Gastón Duprat y Mariano Cohn, los creadores entre otros films y series de Homo Argentum, escribieron para La Nación, una interpretación de lo que provocó la película interpretada por Guillermo Francella.
Lo que sigue, es parte de ese texto:
“Si bien estábamos acostumbrados a ver moverse el avispero de las supuestas almas sensibles cuando hacemos una película, de Homo Argentum nos regocijó el alcance de la discusión pública, que todavía dura. Fue una verdadera discusión nacional. Un país discutiendo una película como si se tratara de los problemas trascendentes de ese país y como si, por el hecho de discutirlos, esos problemas se pudieran solucionar. Hay algo muy argentino en eso: el deseo de solucionar los problemas hablando”.
“Lo que nos gustó, en el fondo, es que la película se desembarazó de ese corset que generalmente el arte se coloca a sí mismo para que las cosas sean juzgadas en su modesto lote, a veces baldío. Como si la película hubiese saltado de la pantalla a las calles, a los bares, a las casas. Un diálogo masivo: eso fue lo que sucedió con la película. Un diálogo a veces altisonante pero, sobre todo —es lo que más nos interesa— abierto. Nos gusta más la opinión de la calle que la de los cuerpos colegiados”.

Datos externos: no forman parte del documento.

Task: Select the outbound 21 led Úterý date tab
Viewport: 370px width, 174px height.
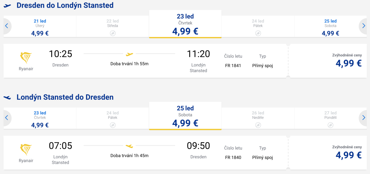Action: pyautogui.click(x=40, y=27)
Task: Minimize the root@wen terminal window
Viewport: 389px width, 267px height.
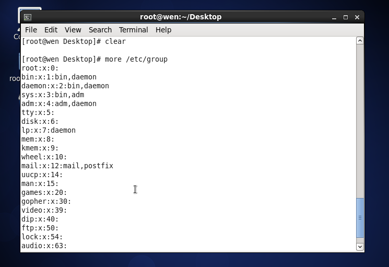Action: coord(334,17)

“Homo Argentum, según los criterios de esta época demasiado tímida y buenista para nuestro gusto, no va a ir a parar a la galería de las “películas necesarias”, de “visión obligatoria”, las películas que, como las hadas buenas, han sido hechas para hacer el Bien. Es una suerte. Preferimos autoexcluirnos de esos honores e ir a lo inseguro. Nuestro objetivo artístico no es despertar consensos sino más bien alguna molestia, y embarrarnos un poco, que es algo que no le viene mal a nadie”.
“Por sus efectos, Homo Argentum ya no es solo una película. Es la película más el fenómeno que generó. Es una película viva, a diferencia de las películas-monumento, que generalmente mueren por algún ataque de solemnidad”.

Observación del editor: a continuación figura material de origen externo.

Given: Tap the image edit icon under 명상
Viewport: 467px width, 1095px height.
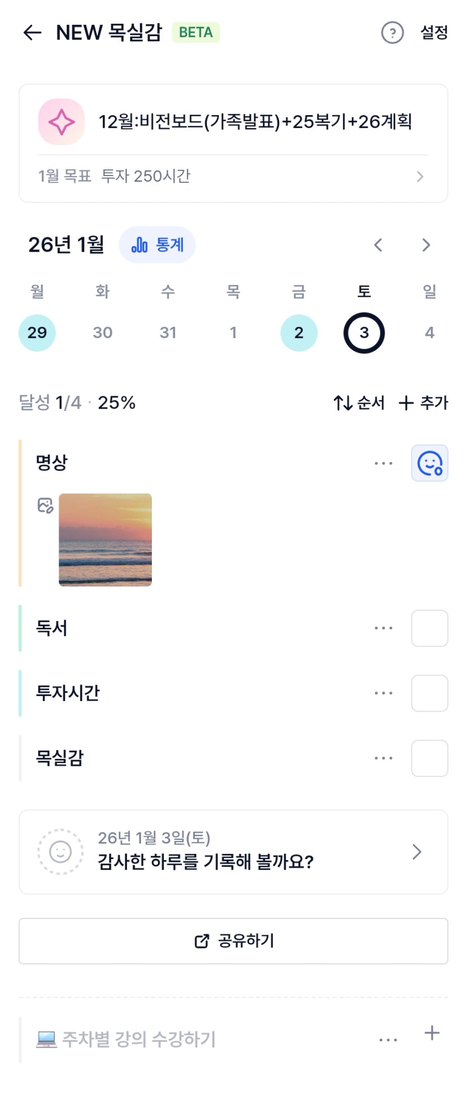Looking at the screenshot, I should (x=45, y=505).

“Como señaló Andrés Duprat, guionista de nuestros films y director del Museo Nacional de Bellas Artes, Homo Argentum es un verdadero fenómeno pop. Un fenómeno que —en buena hora— logró perforar la burbuja endogámica y condescendiente del micromundo cinéfilo para dar lugar a discusiones cotidianas de millones de argentinos. Todas esas interpretaciones, incluyendo la más razonable y la más delirante, le dieron a Homo Argentum un estatus de bomba inestable que nos fascinó contemplar. Los aciertos y los equívocos de esas lecturas la convirtieron en un territorio de deliberación que aportó a la salud de la película mucho más que la intrascendencia de la unanimidad”.